The D1 agonist SKF-81927, but not the D2 agonist quinpirole, activates Akt and mTORC1 in the NAc. Western blot analyses 30 min after intraperitoneal injection of 3% DMSO (vehicle) or 5 mg/kg SKF-81927 (A), or 0.9% saline (vehicle) or 5 mg/kg quinpirole (B). Right, Representative blots of bar graph analyses. The vertical line that separates groups in quinpirole experiment indicates that blots were from the same gel but were not run in adjacent lanes. A, B, Bar graphs depict the average changes of Akt, GSK3β, Erk2 (lower band), 4E-BP, S6K, and S6 phosphorylation in response to SKF (A) or quinpirole (B) treatment. Data are expressed as the optical density ratio of phosphoprotein to total protein and normalized to vehicle control, and are expressed as mean ± SEM. A, **p < 0.01, ***p < 0.001. A, 4E-BP: n = 4 vehicle, 5 SKF; S6K: n = 4 vehicle, 5 SKF; All others: n = 6 Vehicle, 6 SKF. B, n = 5 Vehicle, 4 Quinpirole.

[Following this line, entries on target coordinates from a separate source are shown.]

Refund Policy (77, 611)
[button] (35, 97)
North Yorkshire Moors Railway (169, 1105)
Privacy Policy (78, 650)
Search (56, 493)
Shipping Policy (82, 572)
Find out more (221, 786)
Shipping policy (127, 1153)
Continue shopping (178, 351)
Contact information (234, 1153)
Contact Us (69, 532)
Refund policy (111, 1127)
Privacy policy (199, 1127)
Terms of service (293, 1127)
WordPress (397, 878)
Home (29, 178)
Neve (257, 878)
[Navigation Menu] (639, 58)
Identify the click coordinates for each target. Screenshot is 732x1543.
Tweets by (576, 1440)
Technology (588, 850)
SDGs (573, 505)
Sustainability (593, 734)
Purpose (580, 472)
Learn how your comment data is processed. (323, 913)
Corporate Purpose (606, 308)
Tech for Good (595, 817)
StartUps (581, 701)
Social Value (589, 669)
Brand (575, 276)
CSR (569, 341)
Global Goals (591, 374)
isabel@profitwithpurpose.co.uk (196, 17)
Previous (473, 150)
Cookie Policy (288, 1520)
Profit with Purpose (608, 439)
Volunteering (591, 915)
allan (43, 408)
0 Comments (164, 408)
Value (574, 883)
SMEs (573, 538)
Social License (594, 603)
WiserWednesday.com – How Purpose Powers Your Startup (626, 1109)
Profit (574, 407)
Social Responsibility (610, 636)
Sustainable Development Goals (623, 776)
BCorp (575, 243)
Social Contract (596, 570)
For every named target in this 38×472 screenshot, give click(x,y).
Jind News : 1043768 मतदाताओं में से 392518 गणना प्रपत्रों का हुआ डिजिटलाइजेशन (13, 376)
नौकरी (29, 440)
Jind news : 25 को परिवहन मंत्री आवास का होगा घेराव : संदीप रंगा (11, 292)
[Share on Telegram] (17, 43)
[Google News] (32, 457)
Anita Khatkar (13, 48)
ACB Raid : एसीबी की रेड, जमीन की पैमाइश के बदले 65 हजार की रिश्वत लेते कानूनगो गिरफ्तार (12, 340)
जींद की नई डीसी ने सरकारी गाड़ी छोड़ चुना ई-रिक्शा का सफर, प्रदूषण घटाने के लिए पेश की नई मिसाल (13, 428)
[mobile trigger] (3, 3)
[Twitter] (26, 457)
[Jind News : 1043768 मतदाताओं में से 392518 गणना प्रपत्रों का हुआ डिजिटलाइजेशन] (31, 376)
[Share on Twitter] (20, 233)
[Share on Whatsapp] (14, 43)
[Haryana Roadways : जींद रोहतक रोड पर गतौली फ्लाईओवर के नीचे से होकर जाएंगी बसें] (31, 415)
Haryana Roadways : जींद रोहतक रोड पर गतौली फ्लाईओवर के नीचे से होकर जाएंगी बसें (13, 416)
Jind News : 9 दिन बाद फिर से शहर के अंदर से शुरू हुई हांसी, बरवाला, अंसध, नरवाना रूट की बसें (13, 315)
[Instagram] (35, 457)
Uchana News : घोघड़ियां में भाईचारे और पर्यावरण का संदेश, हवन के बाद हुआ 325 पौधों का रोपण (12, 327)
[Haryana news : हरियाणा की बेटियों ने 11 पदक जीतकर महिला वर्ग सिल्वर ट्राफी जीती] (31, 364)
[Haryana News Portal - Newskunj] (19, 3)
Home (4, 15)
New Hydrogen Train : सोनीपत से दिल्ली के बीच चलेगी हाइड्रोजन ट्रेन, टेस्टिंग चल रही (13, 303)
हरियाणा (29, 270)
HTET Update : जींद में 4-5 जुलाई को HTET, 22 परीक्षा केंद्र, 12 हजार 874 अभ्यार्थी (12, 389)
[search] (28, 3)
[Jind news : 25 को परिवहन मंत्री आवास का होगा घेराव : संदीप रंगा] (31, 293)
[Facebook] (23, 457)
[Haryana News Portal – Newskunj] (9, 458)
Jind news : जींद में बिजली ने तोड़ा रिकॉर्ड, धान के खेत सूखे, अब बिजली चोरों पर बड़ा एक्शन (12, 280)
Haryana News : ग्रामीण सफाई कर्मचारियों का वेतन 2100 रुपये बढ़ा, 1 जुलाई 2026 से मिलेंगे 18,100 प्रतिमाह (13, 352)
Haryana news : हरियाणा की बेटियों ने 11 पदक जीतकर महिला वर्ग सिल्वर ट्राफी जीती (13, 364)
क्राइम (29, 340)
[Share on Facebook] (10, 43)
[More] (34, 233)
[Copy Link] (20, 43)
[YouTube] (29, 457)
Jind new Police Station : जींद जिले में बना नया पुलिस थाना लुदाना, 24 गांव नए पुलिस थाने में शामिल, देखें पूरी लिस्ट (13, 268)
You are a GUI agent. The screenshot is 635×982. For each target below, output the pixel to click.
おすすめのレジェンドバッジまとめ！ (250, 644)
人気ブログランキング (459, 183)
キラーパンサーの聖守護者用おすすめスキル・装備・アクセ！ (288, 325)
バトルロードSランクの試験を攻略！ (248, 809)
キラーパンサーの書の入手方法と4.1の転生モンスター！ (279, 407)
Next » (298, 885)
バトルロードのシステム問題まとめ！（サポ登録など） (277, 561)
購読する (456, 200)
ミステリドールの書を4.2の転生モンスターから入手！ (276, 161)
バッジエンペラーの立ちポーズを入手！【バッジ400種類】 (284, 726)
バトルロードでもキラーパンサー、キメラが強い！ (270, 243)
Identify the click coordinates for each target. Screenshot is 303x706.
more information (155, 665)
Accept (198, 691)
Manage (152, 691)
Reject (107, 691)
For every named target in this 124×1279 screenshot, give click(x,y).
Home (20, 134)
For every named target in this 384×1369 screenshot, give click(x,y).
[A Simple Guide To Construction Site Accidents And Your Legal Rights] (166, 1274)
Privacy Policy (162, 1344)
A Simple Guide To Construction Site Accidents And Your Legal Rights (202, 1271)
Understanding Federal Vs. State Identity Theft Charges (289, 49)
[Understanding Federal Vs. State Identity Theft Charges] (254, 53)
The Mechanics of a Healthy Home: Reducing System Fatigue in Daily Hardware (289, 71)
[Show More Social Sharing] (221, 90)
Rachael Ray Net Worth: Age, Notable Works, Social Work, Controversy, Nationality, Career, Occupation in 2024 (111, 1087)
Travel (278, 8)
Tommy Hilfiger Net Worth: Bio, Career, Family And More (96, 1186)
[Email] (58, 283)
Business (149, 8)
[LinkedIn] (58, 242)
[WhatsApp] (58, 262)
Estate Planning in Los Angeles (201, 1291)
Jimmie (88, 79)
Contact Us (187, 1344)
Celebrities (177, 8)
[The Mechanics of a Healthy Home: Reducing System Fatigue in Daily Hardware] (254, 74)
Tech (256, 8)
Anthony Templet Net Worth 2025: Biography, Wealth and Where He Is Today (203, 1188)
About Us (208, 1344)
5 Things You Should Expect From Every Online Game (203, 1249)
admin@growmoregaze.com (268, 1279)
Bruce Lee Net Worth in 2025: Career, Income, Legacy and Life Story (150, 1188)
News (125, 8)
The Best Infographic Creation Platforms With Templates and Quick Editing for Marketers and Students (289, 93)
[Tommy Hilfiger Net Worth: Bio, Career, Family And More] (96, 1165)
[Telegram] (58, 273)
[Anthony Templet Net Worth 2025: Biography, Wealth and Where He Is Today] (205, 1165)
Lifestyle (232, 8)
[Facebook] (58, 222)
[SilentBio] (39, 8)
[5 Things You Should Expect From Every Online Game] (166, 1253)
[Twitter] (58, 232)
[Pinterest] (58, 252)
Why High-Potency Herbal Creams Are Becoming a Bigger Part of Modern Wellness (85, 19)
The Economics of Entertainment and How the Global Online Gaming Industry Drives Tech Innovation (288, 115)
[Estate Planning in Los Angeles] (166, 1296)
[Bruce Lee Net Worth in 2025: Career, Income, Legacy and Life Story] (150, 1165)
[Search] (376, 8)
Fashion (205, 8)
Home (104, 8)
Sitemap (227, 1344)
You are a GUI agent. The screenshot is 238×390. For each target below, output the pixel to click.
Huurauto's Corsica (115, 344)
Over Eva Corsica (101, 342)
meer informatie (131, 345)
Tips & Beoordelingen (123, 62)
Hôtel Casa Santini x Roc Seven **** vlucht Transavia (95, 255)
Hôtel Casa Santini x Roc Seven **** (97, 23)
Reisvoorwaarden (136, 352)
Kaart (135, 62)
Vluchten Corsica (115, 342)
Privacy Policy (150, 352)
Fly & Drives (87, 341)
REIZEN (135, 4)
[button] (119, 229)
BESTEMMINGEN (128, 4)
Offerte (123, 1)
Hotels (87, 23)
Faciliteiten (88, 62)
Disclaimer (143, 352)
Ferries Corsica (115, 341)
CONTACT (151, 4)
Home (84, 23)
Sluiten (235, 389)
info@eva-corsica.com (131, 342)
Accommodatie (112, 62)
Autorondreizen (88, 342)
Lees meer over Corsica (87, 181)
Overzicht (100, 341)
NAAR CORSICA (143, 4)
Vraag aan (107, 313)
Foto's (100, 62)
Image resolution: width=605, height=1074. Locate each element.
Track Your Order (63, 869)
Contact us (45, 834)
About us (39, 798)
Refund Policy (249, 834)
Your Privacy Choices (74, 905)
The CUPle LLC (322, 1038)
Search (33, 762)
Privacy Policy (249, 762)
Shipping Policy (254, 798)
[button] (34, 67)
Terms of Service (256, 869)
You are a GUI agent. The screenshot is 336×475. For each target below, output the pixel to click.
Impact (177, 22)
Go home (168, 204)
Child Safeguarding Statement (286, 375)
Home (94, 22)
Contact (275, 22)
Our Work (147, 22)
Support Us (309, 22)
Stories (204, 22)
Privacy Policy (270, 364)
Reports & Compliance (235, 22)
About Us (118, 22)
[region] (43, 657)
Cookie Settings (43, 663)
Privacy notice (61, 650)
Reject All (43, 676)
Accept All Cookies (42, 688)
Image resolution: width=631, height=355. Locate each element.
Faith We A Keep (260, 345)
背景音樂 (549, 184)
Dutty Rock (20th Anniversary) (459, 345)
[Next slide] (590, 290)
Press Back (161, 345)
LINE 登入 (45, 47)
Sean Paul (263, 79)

D1R activation promotes the translation of GLUA1, HOMER2, and PSD-95. RT-PCR of polysomal RNA (B) and total RNA (C) in the NAc 30 min after intraperitoneal SKF (5 mg/kg) or vehicle (3% DMSO). A, Isolation of polysomes by sucrose gradient centrifugation. Left, Seventy fractions from the 15–45% sucrose gradient were analyzed by absorbance at 254 nm to measure RNA content. The addition of EDTA disrupts polysome formation and shifts the elution profile. Right, Map of approximate location of each fraction along the sucrose gradient. B, C, Bar graphs show average changes of GLUA1, HOMER2, and PSD-95 following SKF treatment. Data are expressed as a ratio to total GAPDH, normalized to vehicle group, and are expressed as mean ± SEM. B, **p < 0.01. *p < 0.05. B, C, n = 3 vehicle, 3 SKF.